Alıştırmanın amacı: Aşağıdaki üretim fiyatı metninde "sermaye" sözcüğünün geçtiği bütün ifadeleri, sözcüğe doğrudan bağlı kelimelerle birlikte metindeki biçimleriyle sıralayın.

------ Metin bölümü

I. Üretim Fiyatında Bir Değişikliği Gerektiren Nedenler

Bir metanın üretim fiyatı ancak, iki nedenden dolayı değişebilir. Bunlardan birincisi, genel kâr oranında bir değişikliktir. Buda ortalama artı değer oranında bir değişiklikten ya da toplam artı değerin toplam sermayeye olan oranında bir değişiklikten ileri gelir. Artı değer oranında bir değişiklik ise, emek gücü değerinde bir düşme ve yükselmeden meydana gelebilir. Bunun olabilmesi için de, işçi tarafından tüketilen nesnelerin değerinde bir değişikli olması gerekir. Artı değer toplamının, toplam toplumsal sermayeye oranında değişme durumunda, sermayenin organik bileşiminde bir değişmeden söz edilebilir. Aynı miktar emeğin, daha fazla değişmeyen sermayeyi harekete geçirmesinden söz edilebilir. Üretkenlikte bir değişmedir bu. ikincisi ise, genel kâr oranının değişmemiş olduğu hallerde, bir metanın üretim değeri ancak, o metanın kendi değeri değişmişse değişebilir. Buda ya bu metayı üreten emeğin, ya da bu metanın üretimine giren metaları üreten emeğin, üretkenliğindeki değişmeyle, daha çok ya da az emek gerekmesinden meydana gelir. Örnek: Pamuk ipliğinin üretim fiyatı, pamuk ipliği üretimine hammadde olarak giren pamuğun fiyatının değişmesiyle, ya da ipliği eğiren emeğin üretkenliğinin değişmesiyle değişir.

------------
------ Kayıtlı veriler

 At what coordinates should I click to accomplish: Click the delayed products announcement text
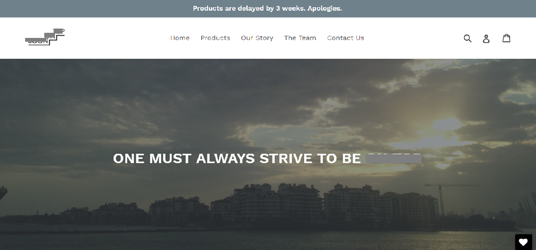268,9
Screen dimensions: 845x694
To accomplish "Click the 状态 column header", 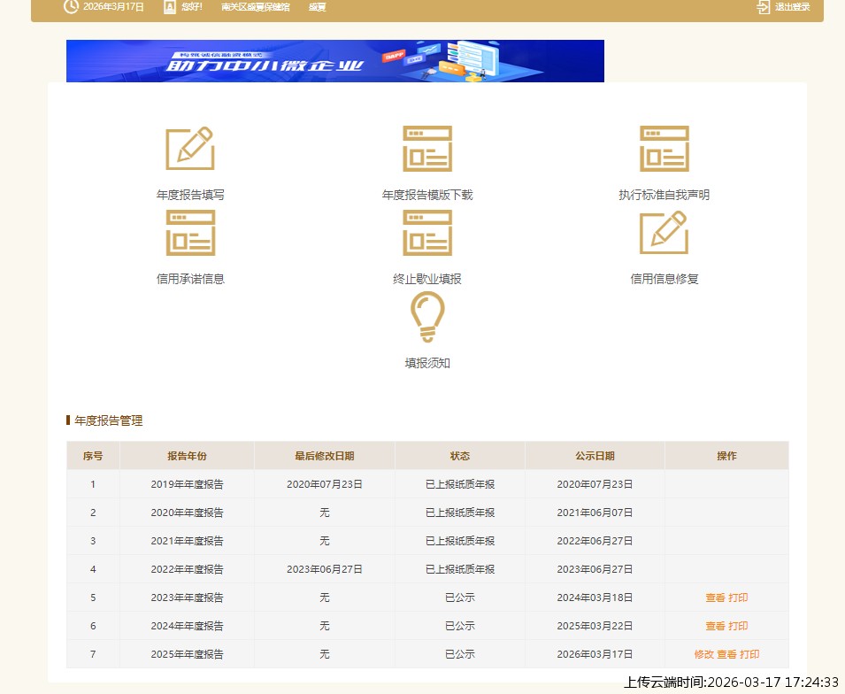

------------

Cevap aşağıda:
- toplam sermayeye
- toplam toplumsal sermayeye
- sermayenin organik bileşiminde
- değişmeyen sermayeyi